As the population grows with the constant flow of refugees from neighbouring countries, so too does the demand for water and agricultural production. The Dead Sea drops about one metre (three feet) each year, causing major problems for the agricultural sector in Jordan.
According to figures from the United Nations, Jordan is the second most water-scarce country in the world. Because of population growth, industrial and agricultural challenges, and climate change, the country is facing serious repercussions as the demand for water surges.
The Dead Sea, a landlocked salt lake, is located between Jordan, the occupied Palestinian territories, and Israel. It has receded about 20 metres (66 feet) over the past two decades, researchers say. The decline in water levels and subsequently groundwater has caused sinkholes to proliferate.
The April heat beams over Ghor Haditha, an area in southern Jordan next to the Dead Sea, about 100km (60 miles) south of the capital, Amman.
At a farm located a few hundred metres from the sea, sinkholes have greatly affected agricultural production, as large portions of soil have disappeared.
Amina al-Huaima, farm manager at an agricultural site in Ghor Haditha, has been working the land for two decades.
“The hours are long and we do not get paid a lot. It is hard work, especially as the risk of the ground disappearing is getting higher,” al-Huaima told Al Jazeera.
‘Our land is destroyed’
Ten workers harvest the last batches of tomatoes before the season ends in May. Samir Muhammad al-Habashna, a farmer in the area, points towards the hills of Ghor Haditha behind the farm.
The area had more people living here before, but now because of climate change, many people have moved away.
“Our field was bigger before and we have fewer employees as the demand has gotten smaller. It is not like before as the earth has literally disappeared beneath our feet,” al-Habashna says.
He walks towards one of the sinkholes, some 30 metres (98 feet) deep. The field is about 200 metres (656 feet) from the Dead Sea’s shore, and sinkholes are scattered all over.

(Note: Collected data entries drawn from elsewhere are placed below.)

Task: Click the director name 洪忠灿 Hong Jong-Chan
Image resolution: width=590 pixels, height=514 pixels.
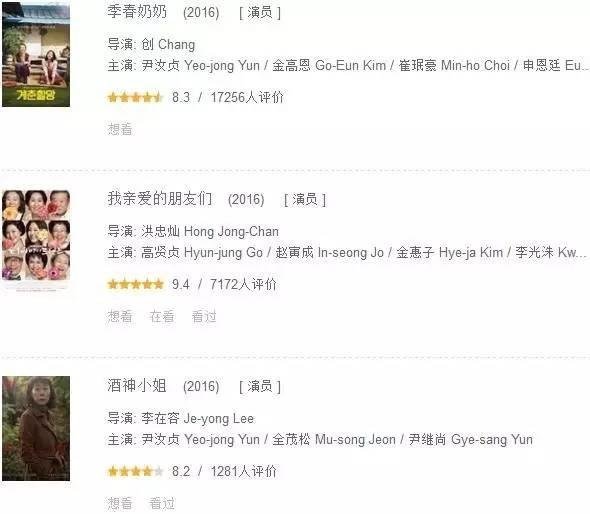Action: (210, 231)
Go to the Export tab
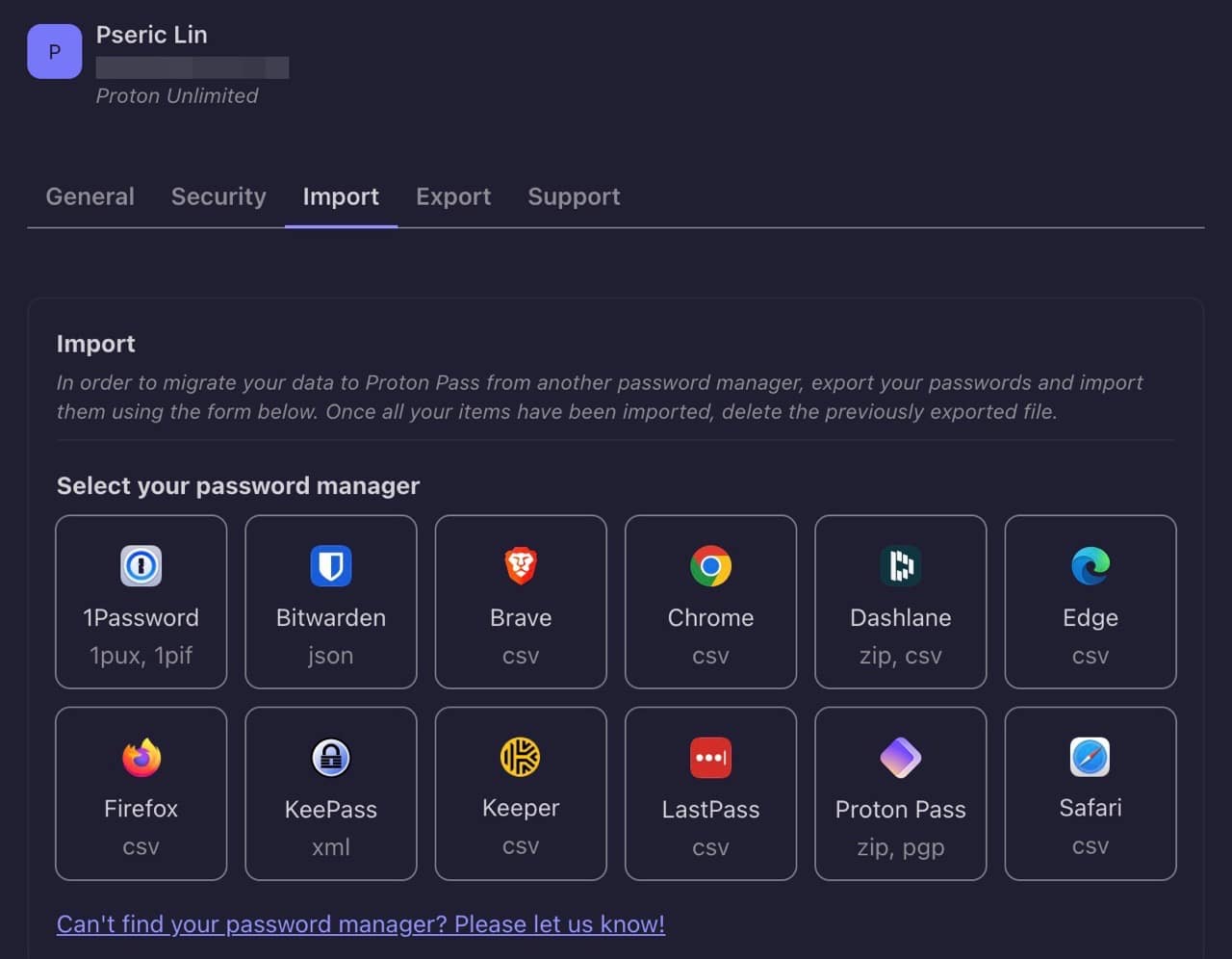The image size is (1232, 959). pos(453,196)
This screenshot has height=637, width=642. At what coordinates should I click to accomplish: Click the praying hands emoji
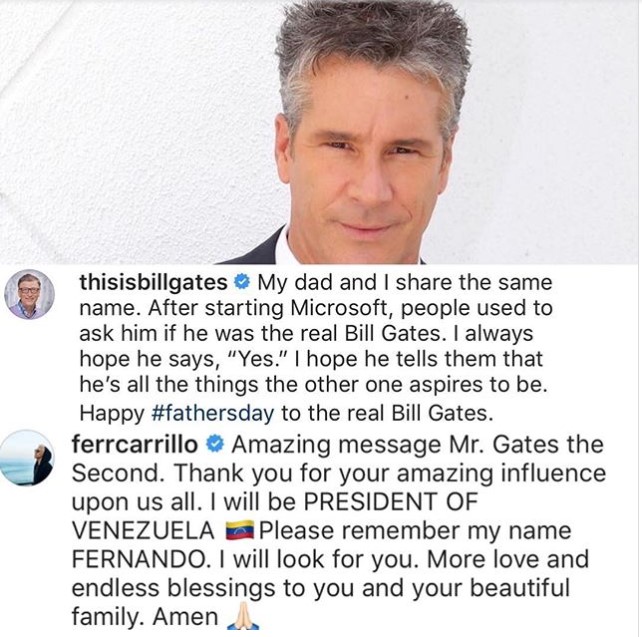243,616
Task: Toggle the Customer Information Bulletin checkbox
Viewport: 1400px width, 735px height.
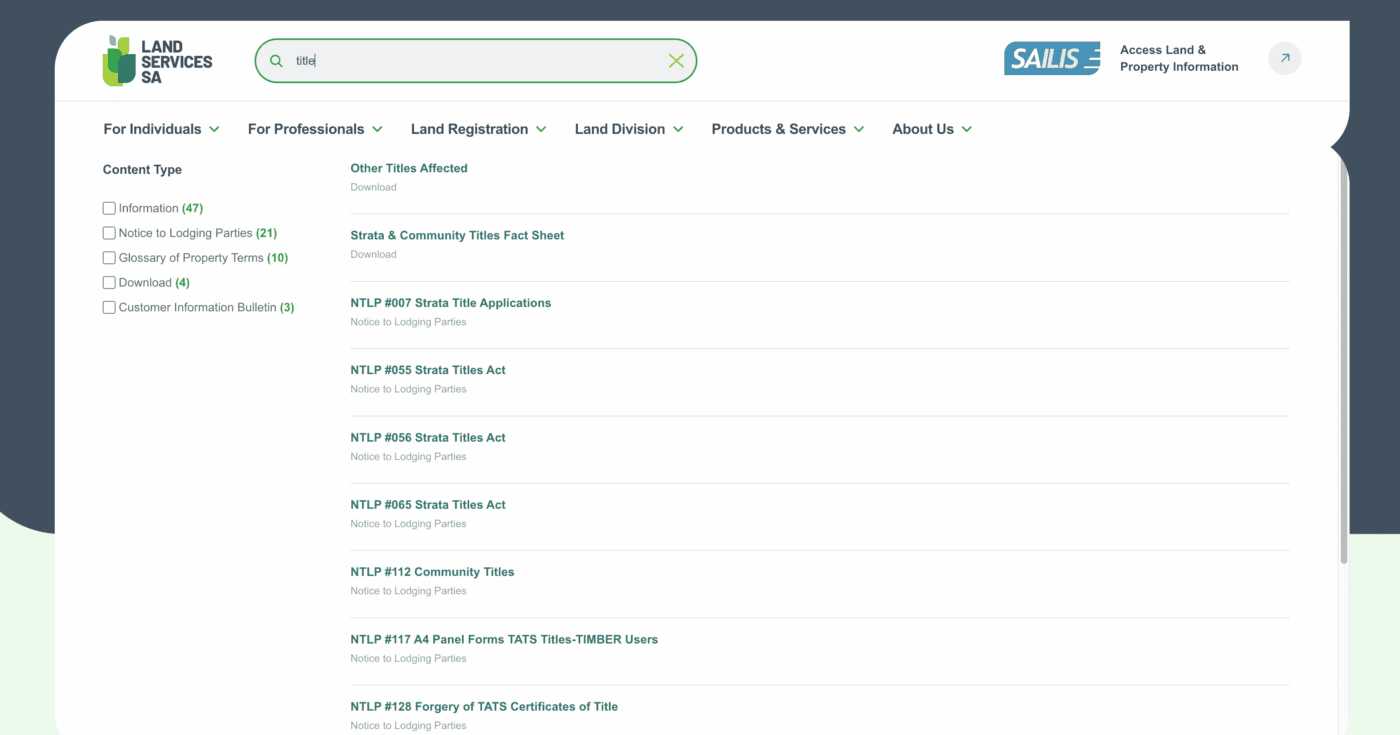Action: [109, 308]
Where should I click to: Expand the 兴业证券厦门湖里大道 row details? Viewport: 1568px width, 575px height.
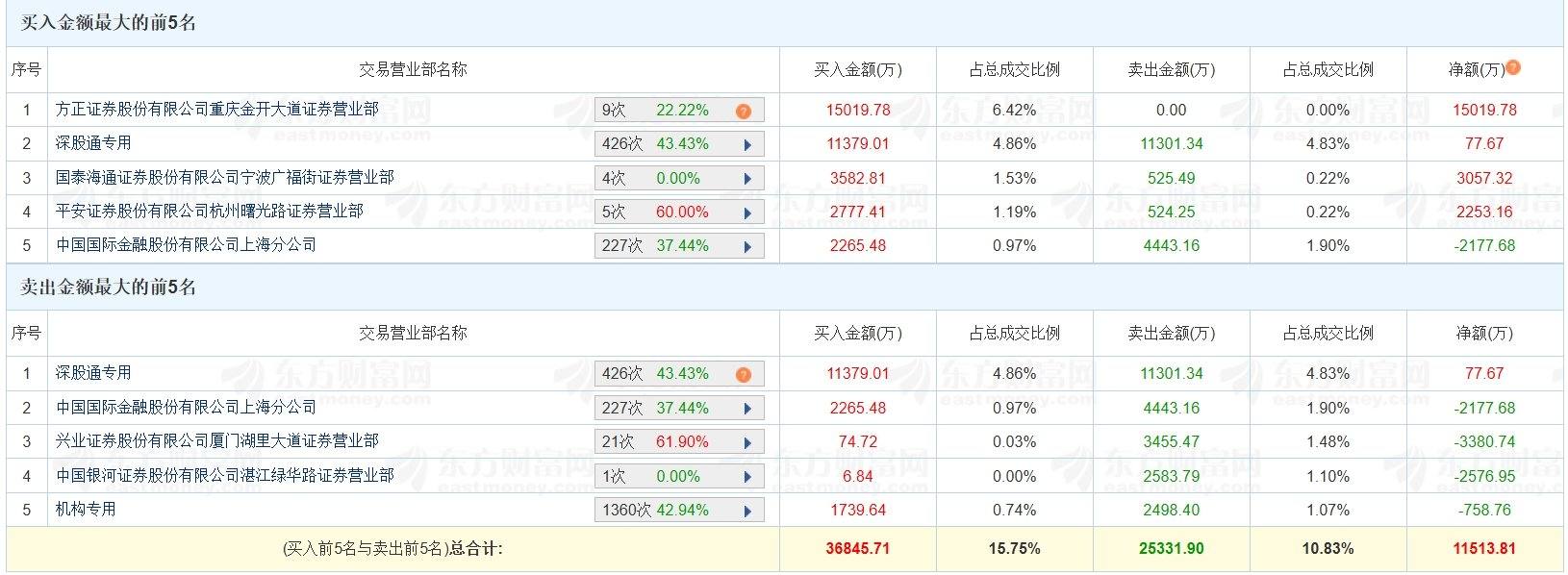click(748, 441)
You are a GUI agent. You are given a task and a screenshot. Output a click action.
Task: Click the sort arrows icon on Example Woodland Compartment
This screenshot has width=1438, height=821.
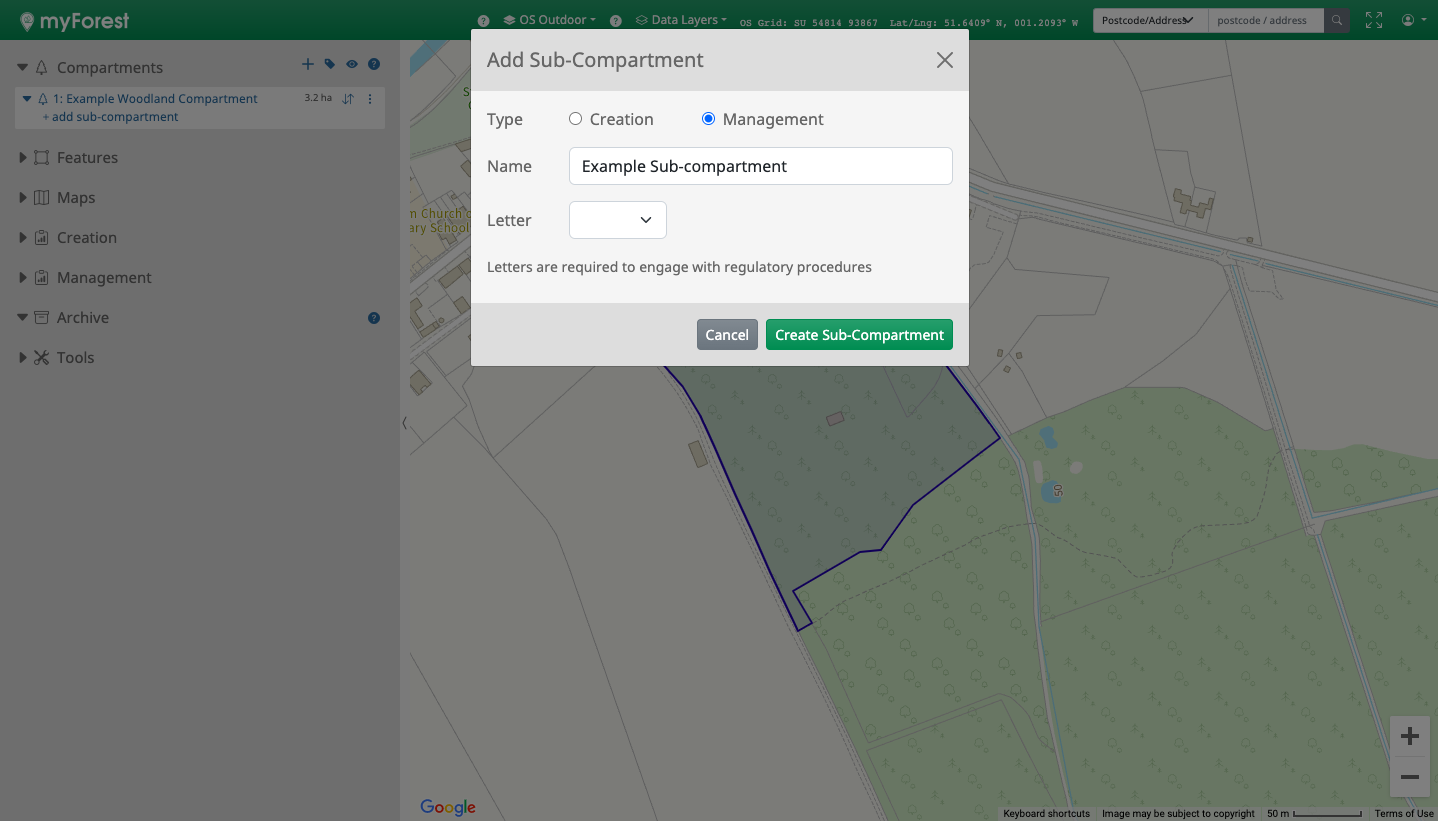[x=348, y=99]
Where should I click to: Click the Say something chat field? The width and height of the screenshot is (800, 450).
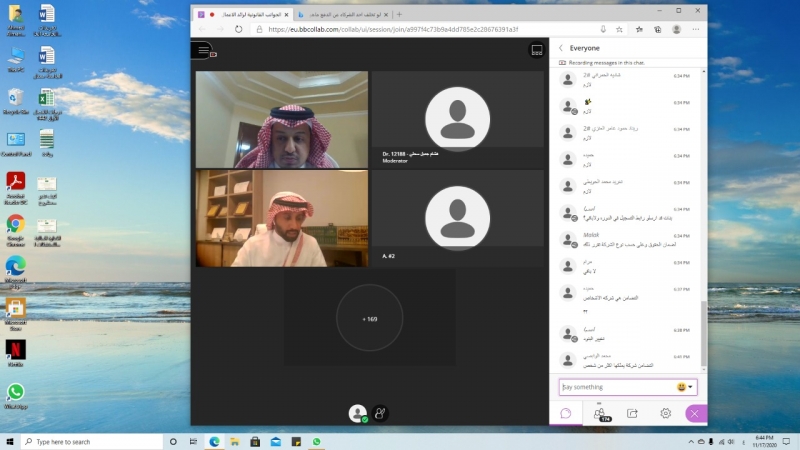click(x=615, y=387)
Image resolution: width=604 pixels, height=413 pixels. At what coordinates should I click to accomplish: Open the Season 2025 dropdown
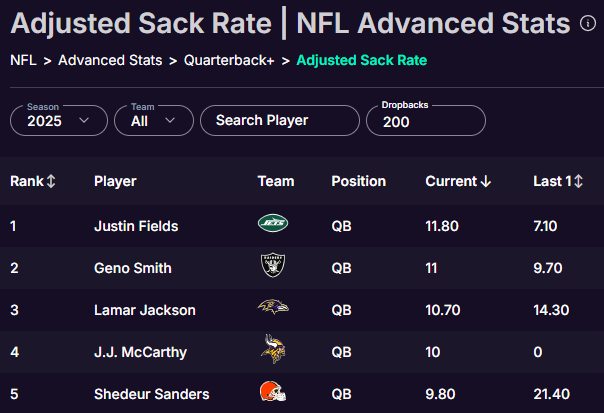tap(59, 121)
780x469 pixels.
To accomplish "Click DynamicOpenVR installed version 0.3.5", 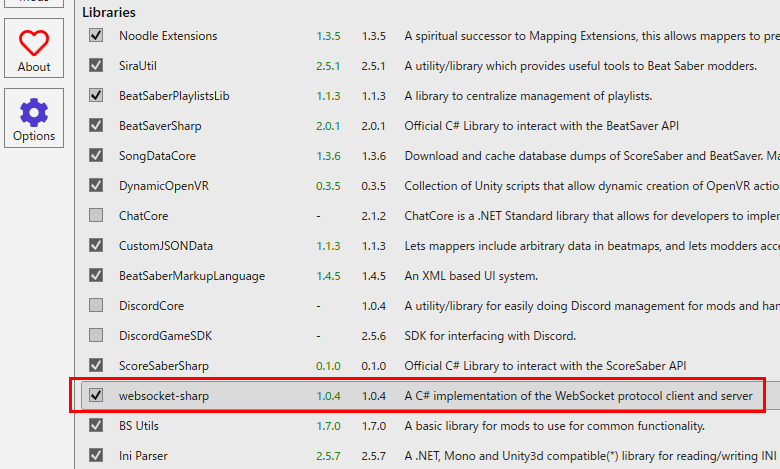I will coord(328,186).
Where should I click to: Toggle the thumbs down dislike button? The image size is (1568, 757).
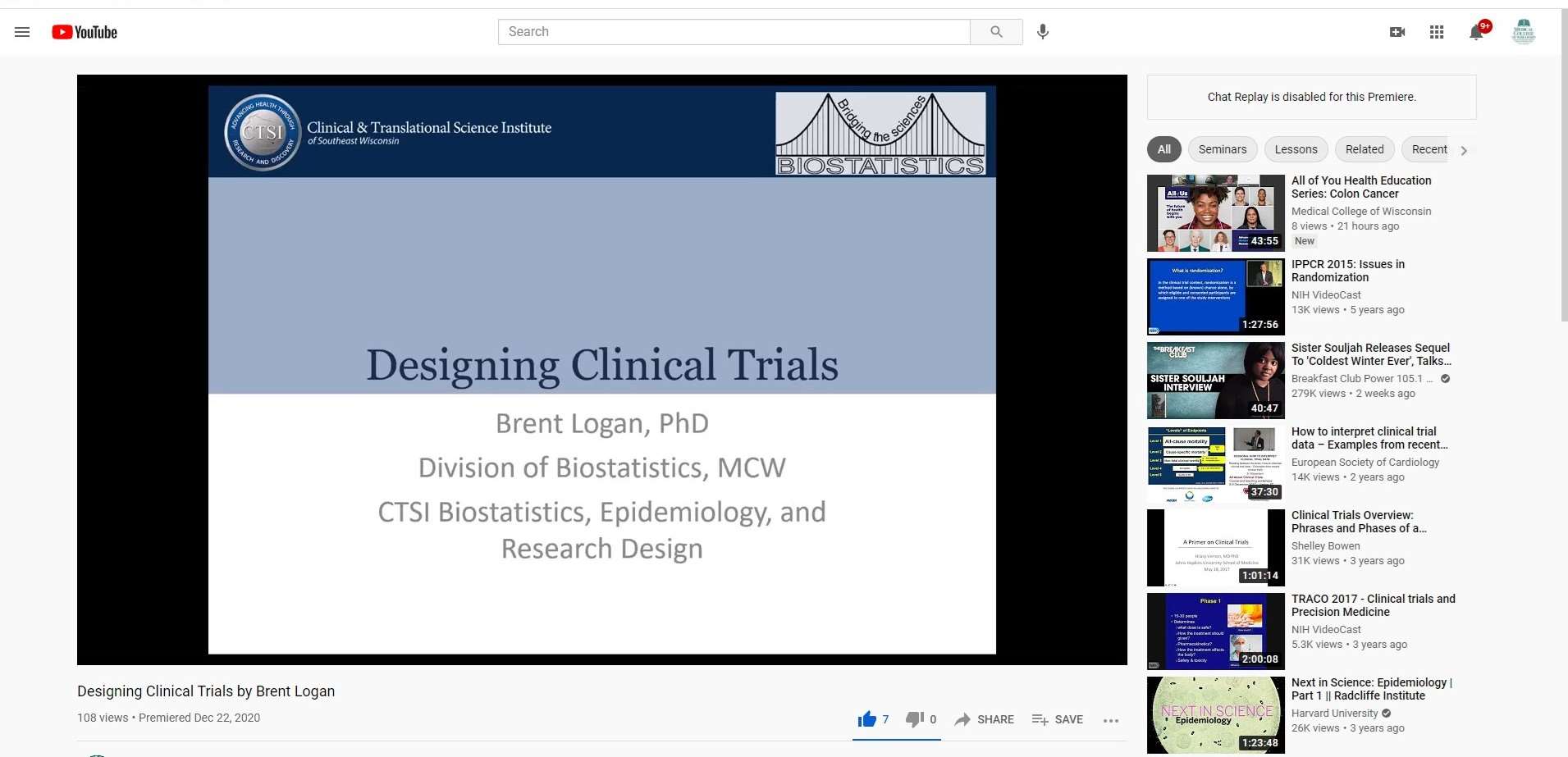tap(914, 719)
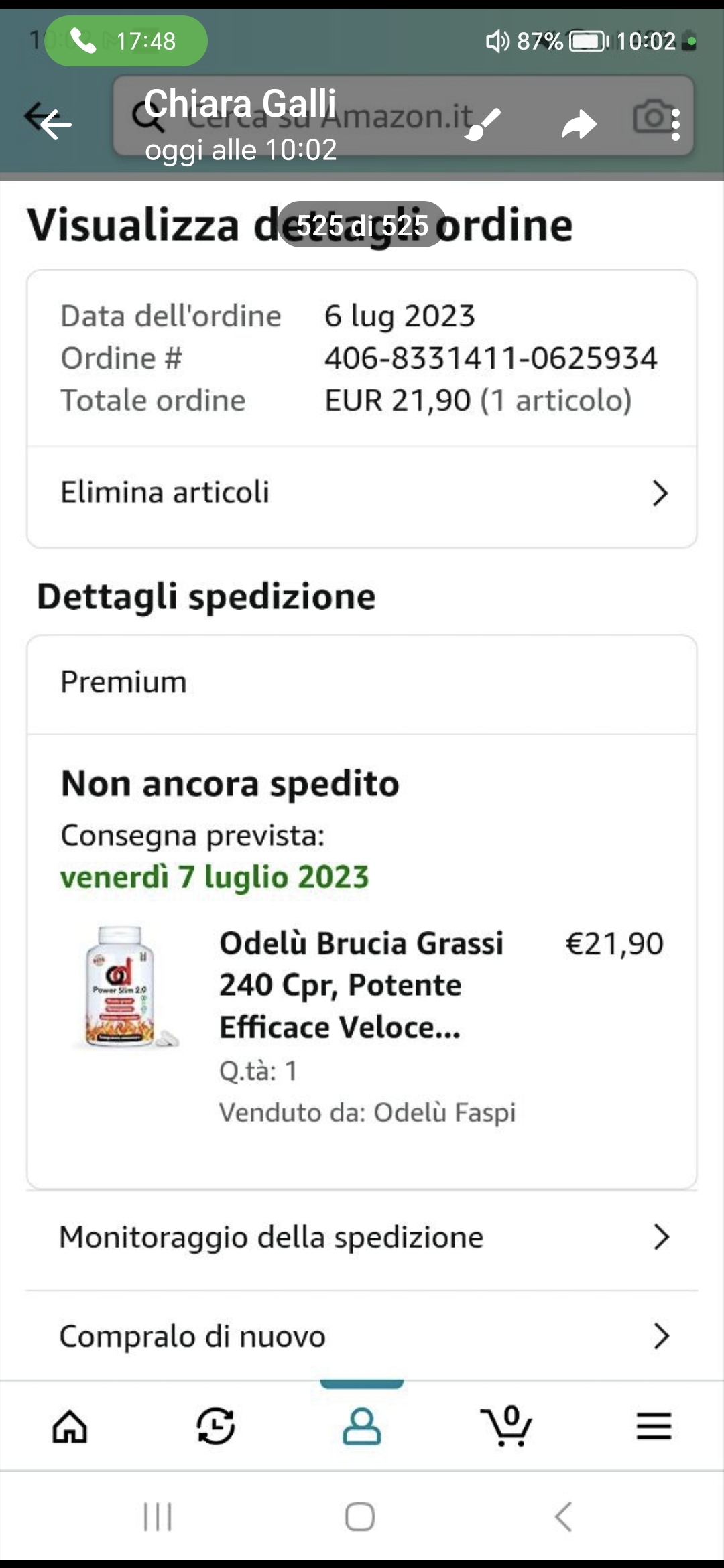Viewport: 724px width, 1568px height.
Task: Tap the forward share arrow icon
Action: point(579,124)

The lower water levels of the Dead Sea have changed the way of life for people here for the worse because these fields and those who work them are dependent on the salt lake.
Al-Habashna, who has worked in the area since the beginning of the 1990s, is frustrated with the lack of help farmers have received.
“Our land is destroyed. We tried to look for solutions but did not find any. No one helped … not even the ministry of environment helped us,” he says.
Professor Nizar Abu Jaber from the German Jordanian University specialises in the geochemistry of groundwater in Jordan. Jaber said he does not believe climate change is the reason for the drop of the Dead Sea, and sees the diversion of water from the Jordan River as the main cause.
“The shrinking of the Dead Sea is basically caused by diverting the headwaters coming in from the Jordan River. It really has little to do with climate change,” Abu Jaber says.
Water flows from southern Lebanon and Syria, streams into Lake Tiberias, and then through the Jordan River and into the Dead Sea. It penetrates the ground in the Dead Sea area, which dissolves the salt into the soil. This causes the land to lose its density and sometimes collapse, causing the sinkholes to appear.
The Dead Sea used to receive about 200 million cubic metres of water per year before Israel started diverting headwaters in the 1960s. Later, Jordan and Syria started diverting water as well, and the amount that reaches the Dead Sea today is less than 100 million cubic metres, says Abu Jaber.
Abu Jaber sees the appearance of sinkholes as a problem for the people living close to the Dead Sea.
“It is a menace for the people who are working there. It is dangerous because the sinkholes appear suddenly and without any warning,” he says.
The Jordan Valley Authority manages and protects water resources in the region. Engineer Khouloud Bashtawi from the authority says there is more than one reason for the drop in Dead Sea levels.
“The reduction of annual rainfall and increased flow of water into the main wadis [ravines] that lead to the Dead Sea, the increase of flow in the Jordan River, and the higher temperatures – which increase the evaporation of water – all lead to the drop of the water level,” Bashtawi said.